[Start]
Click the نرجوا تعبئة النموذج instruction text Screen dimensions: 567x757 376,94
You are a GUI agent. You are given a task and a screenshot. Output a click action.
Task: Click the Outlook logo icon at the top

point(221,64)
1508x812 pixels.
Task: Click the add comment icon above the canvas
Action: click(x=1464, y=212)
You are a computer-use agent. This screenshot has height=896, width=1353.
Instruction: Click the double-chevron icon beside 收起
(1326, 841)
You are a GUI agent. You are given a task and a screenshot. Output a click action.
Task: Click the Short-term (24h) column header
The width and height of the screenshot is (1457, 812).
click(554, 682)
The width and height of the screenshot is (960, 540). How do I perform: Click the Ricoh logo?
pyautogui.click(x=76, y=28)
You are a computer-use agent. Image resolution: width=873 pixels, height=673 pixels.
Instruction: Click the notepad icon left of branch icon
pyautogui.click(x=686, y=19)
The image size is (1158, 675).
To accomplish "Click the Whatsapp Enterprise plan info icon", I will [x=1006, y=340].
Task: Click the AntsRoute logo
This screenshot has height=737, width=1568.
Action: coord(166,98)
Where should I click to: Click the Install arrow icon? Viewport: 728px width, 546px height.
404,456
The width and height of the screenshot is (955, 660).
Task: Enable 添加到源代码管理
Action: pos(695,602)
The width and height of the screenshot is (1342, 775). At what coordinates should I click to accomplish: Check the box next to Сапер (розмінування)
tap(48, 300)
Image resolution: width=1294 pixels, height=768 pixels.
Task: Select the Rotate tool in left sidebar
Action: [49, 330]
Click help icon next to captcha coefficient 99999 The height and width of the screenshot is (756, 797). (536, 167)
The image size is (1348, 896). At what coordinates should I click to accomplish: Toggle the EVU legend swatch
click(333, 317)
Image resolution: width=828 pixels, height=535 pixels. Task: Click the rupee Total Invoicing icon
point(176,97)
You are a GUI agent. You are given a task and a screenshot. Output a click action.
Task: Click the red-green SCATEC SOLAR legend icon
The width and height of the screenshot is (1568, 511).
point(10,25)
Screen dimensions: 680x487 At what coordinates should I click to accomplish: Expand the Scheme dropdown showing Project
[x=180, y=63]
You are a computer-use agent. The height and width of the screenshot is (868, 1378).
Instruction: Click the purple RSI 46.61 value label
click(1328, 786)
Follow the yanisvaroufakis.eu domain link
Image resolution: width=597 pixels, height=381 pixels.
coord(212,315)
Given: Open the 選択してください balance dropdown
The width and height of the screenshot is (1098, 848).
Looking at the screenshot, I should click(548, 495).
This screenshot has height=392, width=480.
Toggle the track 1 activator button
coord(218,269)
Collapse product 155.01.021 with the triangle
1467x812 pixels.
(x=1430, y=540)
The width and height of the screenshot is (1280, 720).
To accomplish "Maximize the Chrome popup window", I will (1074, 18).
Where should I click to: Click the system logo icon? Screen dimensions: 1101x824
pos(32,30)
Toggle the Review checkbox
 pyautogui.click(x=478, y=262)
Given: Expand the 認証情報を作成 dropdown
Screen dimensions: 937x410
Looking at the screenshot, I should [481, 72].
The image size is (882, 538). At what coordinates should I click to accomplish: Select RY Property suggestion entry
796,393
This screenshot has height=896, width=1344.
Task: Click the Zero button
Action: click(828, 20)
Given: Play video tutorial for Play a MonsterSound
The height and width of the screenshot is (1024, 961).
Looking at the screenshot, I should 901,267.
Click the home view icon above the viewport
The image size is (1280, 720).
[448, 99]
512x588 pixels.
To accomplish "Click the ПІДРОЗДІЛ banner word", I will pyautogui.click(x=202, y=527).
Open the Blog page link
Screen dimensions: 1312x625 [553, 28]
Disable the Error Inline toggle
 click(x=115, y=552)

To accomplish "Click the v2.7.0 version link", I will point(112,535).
[End]
## Objective:
Rewrite the entries above as a numbered list, leaving out blank lines.

## Exercise response:
1. Click the نرجوا تعبئة النموذج instruction text Screen dimensions: 567x757 376,94
2. You are a GUI agent. You are given a task and a screenshot. Output a click action.
3. Task: Click the Outlook logo icon at the top
4. point(221,64)
5. 1508x812 pixels.
6. Task: Click the add comment icon above the canvas
7. Action: click(x=1464, y=212)
8. You are a computer-use agent. This screenshot has height=896, width=1353.
9. Instruction: Click the double-chevron icon beside 收起
10. (1326, 841)
11. You are a GUI agent. You are given a task and a screenshot. Output a click action.
12. Task: Click the Short-term (24h) column header
13. The width and height of the screenshot is (1457, 812).
14. click(554, 682)
15. The width and height of the screenshot is (960, 540). How do I perform: Click the Ricoh logo?
16. pyautogui.click(x=76, y=28)
17. You are a computer-use agent. Image resolution: width=873 pixels, height=673 pixels.
18. Instruction: Click the notepad icon left of branch icon
19. pyautogui.click(x=686, y=19)
20. The image size is (1158, 675).
21. To accomplish "Click the Whatsapp Enterprise plan info icon", I will [x=1006, y=340].
22. Task: Click the AntsRoute logo
23. This screenshot has height=737, width=1568.
24. Action: coord(166,98)
25. Where should I click to: Click the Install arrow icon? Viewport: 728px width, 546px height.
26. 404,456
27. The width and height of the screenshot is (955, 660).
28. Task: Enable 添加到源代码管理
29. Action: pos(695,602)
30. The width and height of the screenshot is (1342, 775). At what coordinates should I click to accomplish: Check the box next to Сапер (розмінування)
31. tap(48, 300)
32. Image resolution: width=1294 pixels, height=768 pixels.
33. Task: Select the Rotate tool in left sidebar
34. Action: [49, 330]
35. Click help icon next to captcha coefficient 99999 The height and width of the screenshot is (756, 797). (536, 167)
36. The image size is (1348, 896). At what coordinates should I click to accomplish: Toggle the EVU legend swatch
37. click(333, 317)
38. Image resolution: width=828 pixels, height=535 pixels. Task: Click the rupee Total Invoicing icon
39. point(176,97)
40. You are a GUI agent. You are given a task and a screenshot. Output a click action.
41. Task: Click the red-green SCATEC SOLAR legend icon
42. The width and height of the screenshot is (1568, 511).
43. point(10,25)
44. Screen dimensions: 680x487 At what coordinates should I click to accomplish: Expand the Scheme dropdown showing Project
45. [x=180, y=63]
46. You are a computer-use agent. The height and width of the screenshot is (868, 1378).
47. Instruction: Click the purple RSI 46.61 value label
48. click(1328, 786)
49. Follow the yanisvaroufakis.eu domain link
50. Image resolution: width=597 pixels, height=381 pixels.
51. coord(212,315)
52. Given: Open the 選択してください balance dropdown
53. The width and height of the screenshot is (1098, 848).
54. Looking at the screenshot, I should click(548, 495).
55. This screenshot has height=392, width=480.
56. Toggle the track 1 activator button
57. coord(218,269)
58. Collapse product 155.01.021 with the triangle
59. 1467x812 pixels.
60. (x=1430, y=540)
61. The width and height of the screenshot is (1280, 720).
62. To accomplish "Maximize the Chrome popup window", I will (1074, 18).
63. Where should I click to: Click the system logo icon? Screen dimensions: 1101x824
64. pos(32,30)
65. Toggle the Review checkbox
66.  pyautogui.click(x=478, y=262)
67. Given: Expand the 認証情報を作成 dropdown
68. Screen dimensions: 937x410
69. Looking at the screenshot, I should [481, 72].
70. The image size is (882, 538). At what coordinates should I click to accomplish: Select RY Property suggestion entry
71. 796,393
72. This screenshot has height=896, width=1344.
73. Task: Click the Zero button
74. Action: click(828, 20)
75. Given: Play video tutorial for Play a MonsterSound
76. The height and width of the screenshot is (1024, 961).
77. Looking at the screenshot, I should 901,267.
78. Click the home view icon above the viewport
79. The image size is (1280, 720).
80. [448, 99]
81. 512x588 pixels.
82. To accomplish "Click the ПІДРОЗДІЛ banner word", I will pyautogui.click(x=202, y=527).
83. Open the Blog page link
84. Screen dimensions: 1312x625 [553, 28]
85. Disable the Error Inline toggle
86.  click(x=115, y=552)
87. To accomplish "Click the v2.7.0 version link", I will point(112,535).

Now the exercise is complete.